[发明专利]一类P450酶突变体及其应用

权利要求书

1.一类催化维生素D₃合成25-羟基维生素D₃的P450酶突变体，其特征在于：所述P450酶突变体分别命名为P450 BM3 F87A/L75A、P450 BM3 F87A/L75G、P450 BM3 F87A/L75T、P450BM3 F87A/L75H；其中所述P450 BM3 F87A/L75A是由氨基酸序列如SEQ ID NO.1所示的P450酶的第75位氨基酸由亮氨酸突变为丙氨酸形成的，其氨基酸序列如SEQ ID NO.2所示；所述P450 BM3 F87A/L75G是由氨基酸序列如SEQ ID NO.1所示的P450酶的第75位氨基酸由亮氨酸突变为甘氨酸形成的，其氨基酸序列如SEQ ID NO.3所示；所述P450 BM3F87A/L75T是由氨基酸序列如SEQ ID NO.1所示的P450酶的第75位氨基酸由亮氨酸突变为苏氨酸形成的，其氨基酸序列如SEQ ID NO.4所示；所述P450 BM3 F87A/L75H是由氨基酸序列如SEQ IDNO.1所示的P450酶的第75位氨基酸由亮氨酸突变为组氨酸形成的，其氨基酸序列如SEQ IDNO.5所示。

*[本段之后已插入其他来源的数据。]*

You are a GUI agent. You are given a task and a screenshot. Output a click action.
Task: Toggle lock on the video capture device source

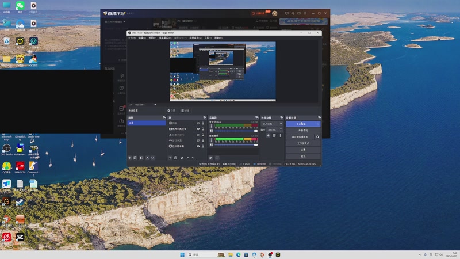(204, 129)
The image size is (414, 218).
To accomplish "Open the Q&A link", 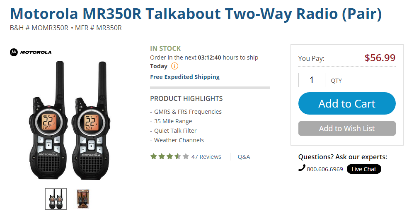I will pyautogui.click(x=244, y=157).
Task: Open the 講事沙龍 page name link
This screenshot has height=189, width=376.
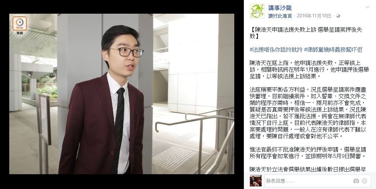Action: tap(280, 8)
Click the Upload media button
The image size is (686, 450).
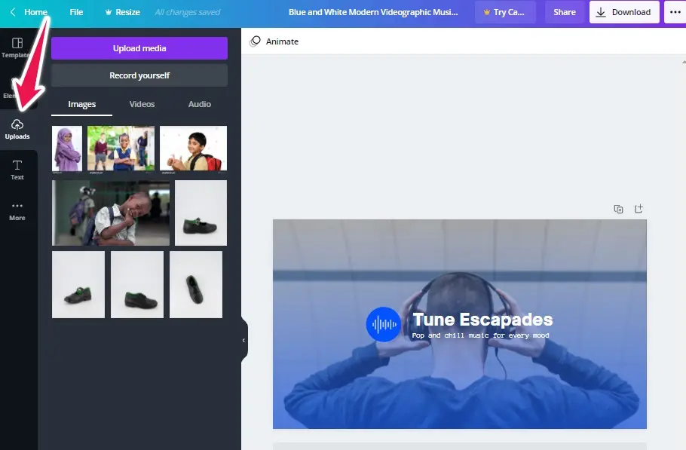pos(139,48)
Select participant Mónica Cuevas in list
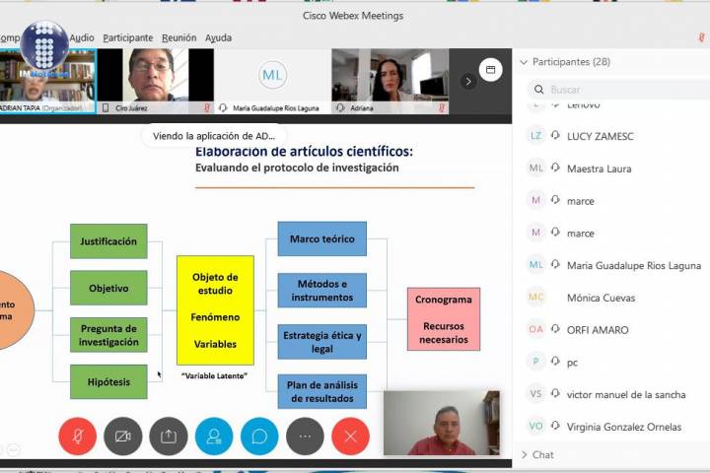 601,298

2.权利要求1所述催化维生素D₃合成25-羟基维生素D₃的P450酶突变体的制备方法，步骤是：

(1)以核苷酸序列如SEQ ID NO.6所示的P450 BM3 F87A基因为模板，以L75A-F/L75A-R或L75G-F/L75G-R或L75T-F/L75T-R或L75H-F/L75H-R为引物分别进行PCR扩增，依次得到命名为P450 BM3 F87A/L75A或P450 BM3 F87A/L75G或P450 BM3 F87A/L75T或P450 BM3F87A/L75H的PCR产物；然后以大肠杆菌表达载体pET30a为载体，分别构建携带所述PCR产物基因P450 BM3 F87A/L75A或P450 BM3 F87A/L75G或P450 BM3 F87A/L75T或P450 BM3F87A/L75H的表达载体；将构建的表达载体pET30a-P450 BM3 F87A/L75A或pET30a-P450BM3 F87A/L75G或pET30a-P450 BM3 F87A/L75T或pET30a-P450 BM3 F87A/L75H分别转化到大肠杆菌BL21(DE3)化学感受态中，相应获得的转化子分别命名为BL21(DE3)-pET30a-P450BM3 F87A/L75A或BL21(DE3)-pET30a-P450 BM3 F87A/L75G或BL21(DE3)-pET30a-P450 BM3F87A/L75T或BL21(DE3)-pET30a-P450 BM3 F87A/L75H；

其中，上述引物核苷酸序列分别是：

L75A-F：CAAGCGGCTAAATTTGTACGTGATTTT

L75A-R：AAATTTAGCCGCTTGACTTAAGTTTTT

L75G-F：CAAGCGGGGAAATTTGTACGTGATTTT

L75G-R：AAATTTCCCCGCTTGACTTAAGTTTTT

L75T-F：CAAGCGACGAAATTTGTACGTGATTTT

L75T-R：AAATTTCGTCGCTTGACTTAAGTTTTT

L75H-F：CAAGCGCATAAATTTGTACGTGATTTT

L75H-R：AAATTTATGCGCTTGACTTAAGTTTTT

(2)将获得的四种转化子分别接种到含有50mg/L的卡那霉素的LB液体培养基中，37℃，220rpm过夜培养，制得四种发酵种子液；将获得的四种发酵种子液分别接种到TB培养基中，在37℃，220rpm的条件下培养至OD₆₀₀＝1.0±0.1后，再分别向发酵培养液中加入0.2mM的IPTG，18℃，180rpm发酵培养24h；将培养后的菌液分别离心弃上清，收集菌体即得到四种产蛋白菌体，分别命名为BL21(DE3)-pET30a-P450 BM3 F87A/L75A或BL21(DE3)-pET30a-P450BM3 F87A/L75G或BL21(DE3)-pET30a-P450 BM3 F87A/L75T或BL21(DE3)-pET30a-P450 BM3F87A/L75H，于-80℃冻存；

(3)分别将四种产蛋白菌体超声破碎后进行镍柱亲和层析纯化，即得到P450酶突变体纯化蛋白，获得的纯化蛋白分别命名为P450 BM3 F87A/L75A或P450 BM3 F87A/L75G或P450BM3 F87A/L75T或P450 BM3 F87A/L75H，液氮冷冻，-80℃保存。